Aim of the task: Your response should give back each record exactly, word for word.

Saved entries:
****************************************

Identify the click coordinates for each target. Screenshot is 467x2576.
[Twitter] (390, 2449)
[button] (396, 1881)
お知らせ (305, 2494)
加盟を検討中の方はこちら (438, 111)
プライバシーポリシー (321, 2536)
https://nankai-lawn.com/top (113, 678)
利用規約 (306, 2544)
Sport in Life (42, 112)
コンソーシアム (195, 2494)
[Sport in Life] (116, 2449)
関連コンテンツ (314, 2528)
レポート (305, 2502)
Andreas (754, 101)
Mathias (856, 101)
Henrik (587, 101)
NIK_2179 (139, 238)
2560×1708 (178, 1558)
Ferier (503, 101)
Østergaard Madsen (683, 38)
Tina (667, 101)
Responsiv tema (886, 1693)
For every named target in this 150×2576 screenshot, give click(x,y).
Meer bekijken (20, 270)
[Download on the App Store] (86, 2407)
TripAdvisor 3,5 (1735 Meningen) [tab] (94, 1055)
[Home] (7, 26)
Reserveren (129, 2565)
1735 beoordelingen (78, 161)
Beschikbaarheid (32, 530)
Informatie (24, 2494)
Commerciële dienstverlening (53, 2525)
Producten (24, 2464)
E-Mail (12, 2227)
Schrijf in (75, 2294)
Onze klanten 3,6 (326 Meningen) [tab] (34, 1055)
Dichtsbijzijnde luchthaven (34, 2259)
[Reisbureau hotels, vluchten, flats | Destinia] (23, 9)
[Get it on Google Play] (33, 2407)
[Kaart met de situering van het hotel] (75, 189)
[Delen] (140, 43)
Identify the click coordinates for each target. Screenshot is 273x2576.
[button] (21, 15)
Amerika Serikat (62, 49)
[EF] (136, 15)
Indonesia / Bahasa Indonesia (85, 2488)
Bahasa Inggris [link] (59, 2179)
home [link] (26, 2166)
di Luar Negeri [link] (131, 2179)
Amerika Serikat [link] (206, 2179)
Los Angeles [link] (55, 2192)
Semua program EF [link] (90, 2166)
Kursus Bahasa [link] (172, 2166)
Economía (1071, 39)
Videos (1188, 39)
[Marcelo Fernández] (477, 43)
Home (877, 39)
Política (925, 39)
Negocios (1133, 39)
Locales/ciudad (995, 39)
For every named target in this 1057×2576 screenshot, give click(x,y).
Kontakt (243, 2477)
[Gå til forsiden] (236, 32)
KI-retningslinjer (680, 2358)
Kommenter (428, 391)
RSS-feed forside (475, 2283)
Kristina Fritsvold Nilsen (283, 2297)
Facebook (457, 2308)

****************************************

The completed task:
Identify the click coordinates for each target. Screenshot is 467x2576.
[Twitter] (390, 2449)
[button] (396, 1881)
お知らせ (305, 2494)
加盟を検討中の方はこちら (438, 111)
プライバシーポリシー (321, 2536)
https://nankai-lawn.com/top (113, 678)
利用規約 (306, 2544)
Sport in Life (42, 112)
コンソーシアム (195, 2494)
[Sport in Life] (116, 2449)
関連コンテンツ (314, 2528)
レポート (305, 2502)
Andreas (754, 101)
Mathias (856, 101)
Henrik (587, 101)
NIK_2179 (139, 238)
2560×1708 (178, 1558)
Ferier (503, 101)
Østergaard Madsen (683, 38)
Tina (667, 101)
Responsiv tema (886, 1693)
For every named target in this 150×2576 screenshot, give click(x,y).
Meer bekijken (20, 270)
[Download on the App Store] (86, 2407)
TripAdvisor 3,5 (1735 Meningen) [tab] (94, 1055)
[Home] (7, 26)
Reserveren (129, 2565)
1735 beoordelingen (78, 161)
Beschikbaarheid (32, 530)
Informatie (24, 2494)
Commerciële dienstverlening (53, 2525)
Producten (24, 2464)
E-Mail (12, 2227)
Schrijf in (75, 2294)
Onze klanten 3,6 (326 Meningen) [tab] (34, 1055)
Dichtsbijzijnde luchthaven (34, 2259)
[Reisbureau hotels, vluchten, flats | Destinia] (23, 9)
[Get it on Google Play] (33, 2407)
[Kaart met de situering van het hotel] (75, 189)
[Delen] (140, 43)
Identify the click coordinates for each target. Screenshot is 273x2576.
[button] (21, 15)
Amerika Serikat (62, 49)
[EF] (136, 15)
Indonesia / Bahasa Indonesia (85, 2488)
Bahasa Inggris [link] (59, 2179)
home [link] (26, 2166)
di Luar Negeri [link] (131, 2179)
Amerika Serikat [link] (206, 2179)
Los Angeles [link] (55, 2192)
Semua program EF [link] (90, 2166)
Kursus Bahasa [link] (172, 2166)
Economía (1071, 39)
Videos (1188, 39)
[Marcelo Fernández] (477, 43)
Home (877, 39)
Política (925, 39)
Negocios (1133, 39)
Locales/ciudad (995, 39)
For every named target in this 1057×2576 screenshot, give click(x,y).
Kontakt (243, 2477)
[Gå til forsiden] (236, 32)
KI-retningslinjer (680, 2358)
Kommenter (428, 391)
RSS-feed forside (475, 2283)
Kristina Fritsvold Nilsen (283, 2297)
Facebook (457, 2308)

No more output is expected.